Tuesday, July 1, 2008

A Little Less Conversation

Anyone remember that 1968 Elvis song, "A Little Less Conversation"?

I'm humming that tune in celebration of California's new law, in effect today, making it illegal (with necessary exceptions) to use a mobile phone while driving.

Of course, you can trust California to leave a loophole wide enough to fit a moving car. At present, it's still OK for adults to send text messages while on the road, as if that activity is somehow less distracting than talking. Apparently the law was written before the explosion of text messaging, and the legislature couldn't figure out a way to close the loophole in time.

Oh well. Baby steps. I'm delighted with this new law all the same.

Being a communication studies professor, I celebrate the widest possible range of opportunities for people to share their ideas. More media. More information. More good.

Good, that is, until you get behind the wheel. Then I'd prefer that all motorists focus solely on safe distances, reasonable speed, courteous merging, and all the other niceties that help us get from place to place with a minimum of bloodshed.

Heck, even assuming that mobile-phone addicted drivers arrive alive, I agree with research finding that car-talkers contribute to traffic by driving more slowly and reacting less quickly than they would without their phones.

So I'm glad to see the new law.

Yesterday I heard that cops practically lined up along Highway 17, a symbolic reminder that they'll be vigilant in their search for cell phone scofflaws.

At least person with whom I chatted was annoyed by the display.

Me? I love it.

No fan of excessive state power to constrain communication, I'm glad to see a little regulation on this front.

Mobile phones are a net positive in our lives. They help keep us connected to our loved ones, they allow us to stay safe in unfamiliar environments, and they're potential lifesavers in case of mechanical or natural problems. But the benefits of unnecessary mobile communication while driving simply fail to meet the costs in terms of safety.

What about hands-free devices? They're legal for drivers over 18.

Even those devices present a problem though, given research that shows how talking on a mobile phone constitutes a more significant driving distraction than holding the phone.

If only drivers would limit usage of that technology to brief calls regarding changes of plans or other necessary last-minute communications. That's my plan, at least.

I hope the people I see on the road today employ a similar approach.

Yes, we spend more and more time in our cars, thanks to worsening traffic conditions and our growing tolerance for commutes that previous generations could never imagine. Many of us therefore want to use that time in the car for conversation.

Yet our primary conversation while on the road must be nonverbal -- with the drivers around us -- not with distant friends and coworkers.

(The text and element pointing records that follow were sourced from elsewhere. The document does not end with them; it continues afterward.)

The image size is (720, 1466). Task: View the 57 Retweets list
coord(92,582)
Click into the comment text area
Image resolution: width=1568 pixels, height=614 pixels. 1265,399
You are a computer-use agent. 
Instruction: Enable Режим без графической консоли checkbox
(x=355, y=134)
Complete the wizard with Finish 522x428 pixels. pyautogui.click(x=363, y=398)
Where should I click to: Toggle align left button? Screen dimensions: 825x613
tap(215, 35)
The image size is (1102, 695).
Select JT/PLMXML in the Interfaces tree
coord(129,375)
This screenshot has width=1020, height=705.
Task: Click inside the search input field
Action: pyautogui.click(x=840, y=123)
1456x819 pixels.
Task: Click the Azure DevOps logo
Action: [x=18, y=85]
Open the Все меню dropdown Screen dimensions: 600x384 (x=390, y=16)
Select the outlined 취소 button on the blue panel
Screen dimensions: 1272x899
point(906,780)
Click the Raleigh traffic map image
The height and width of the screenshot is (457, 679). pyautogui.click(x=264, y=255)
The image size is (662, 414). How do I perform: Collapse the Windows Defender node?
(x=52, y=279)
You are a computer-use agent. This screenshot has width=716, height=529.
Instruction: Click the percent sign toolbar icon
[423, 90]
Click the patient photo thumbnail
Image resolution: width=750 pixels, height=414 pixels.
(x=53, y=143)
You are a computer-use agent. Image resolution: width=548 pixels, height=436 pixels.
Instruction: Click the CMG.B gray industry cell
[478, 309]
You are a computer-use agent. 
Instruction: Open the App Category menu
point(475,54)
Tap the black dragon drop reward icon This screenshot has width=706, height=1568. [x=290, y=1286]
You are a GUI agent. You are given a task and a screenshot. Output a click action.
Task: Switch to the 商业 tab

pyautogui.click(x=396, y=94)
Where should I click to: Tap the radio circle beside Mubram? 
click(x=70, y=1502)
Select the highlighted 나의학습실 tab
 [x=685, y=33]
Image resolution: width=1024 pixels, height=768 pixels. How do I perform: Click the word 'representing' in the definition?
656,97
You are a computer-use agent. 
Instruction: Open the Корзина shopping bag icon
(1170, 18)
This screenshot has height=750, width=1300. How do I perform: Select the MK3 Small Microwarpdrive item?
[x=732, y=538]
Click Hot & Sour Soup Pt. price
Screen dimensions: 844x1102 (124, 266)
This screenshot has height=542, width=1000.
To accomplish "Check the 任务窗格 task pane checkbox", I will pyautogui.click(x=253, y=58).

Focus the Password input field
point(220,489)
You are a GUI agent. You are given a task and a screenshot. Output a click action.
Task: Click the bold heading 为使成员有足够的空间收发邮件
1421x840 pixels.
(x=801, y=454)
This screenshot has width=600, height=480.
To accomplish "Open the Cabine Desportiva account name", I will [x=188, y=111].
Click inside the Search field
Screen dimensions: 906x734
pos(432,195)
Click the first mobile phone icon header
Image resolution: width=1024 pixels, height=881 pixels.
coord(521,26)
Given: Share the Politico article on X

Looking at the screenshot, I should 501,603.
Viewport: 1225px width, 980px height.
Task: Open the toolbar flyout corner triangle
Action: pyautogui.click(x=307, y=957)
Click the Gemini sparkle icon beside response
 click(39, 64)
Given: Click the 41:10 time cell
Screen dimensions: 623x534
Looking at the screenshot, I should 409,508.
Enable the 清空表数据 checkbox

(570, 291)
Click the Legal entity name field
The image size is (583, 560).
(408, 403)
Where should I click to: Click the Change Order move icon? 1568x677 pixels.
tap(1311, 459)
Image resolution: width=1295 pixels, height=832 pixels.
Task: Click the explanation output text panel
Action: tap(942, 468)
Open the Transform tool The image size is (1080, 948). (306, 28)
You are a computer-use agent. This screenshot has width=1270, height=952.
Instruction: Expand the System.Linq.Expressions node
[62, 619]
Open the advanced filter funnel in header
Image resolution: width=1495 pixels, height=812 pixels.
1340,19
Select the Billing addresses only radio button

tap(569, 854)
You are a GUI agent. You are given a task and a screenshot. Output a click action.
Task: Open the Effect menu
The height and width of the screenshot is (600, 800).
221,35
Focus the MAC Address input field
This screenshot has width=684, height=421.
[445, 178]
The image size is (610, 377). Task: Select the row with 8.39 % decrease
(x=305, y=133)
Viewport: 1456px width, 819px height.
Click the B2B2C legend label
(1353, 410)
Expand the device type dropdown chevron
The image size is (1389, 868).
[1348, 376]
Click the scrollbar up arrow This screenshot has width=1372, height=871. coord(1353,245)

When we drive, we form a fluid community (or sorts): people who depend upon one another to be alert and aware. It's a delicate relationship transformed all too easily into something brutally intimate without proper communication.

Sure, mobile phones appeal to our occasional desire to be anywhere but "here." But when behind the wheel, here is precisely where we need to be.

So three cheers for California's new law. When it comes to traffic safety -- yours and mine -- I agree with Elvis. It's time for "A Little Less Conversation."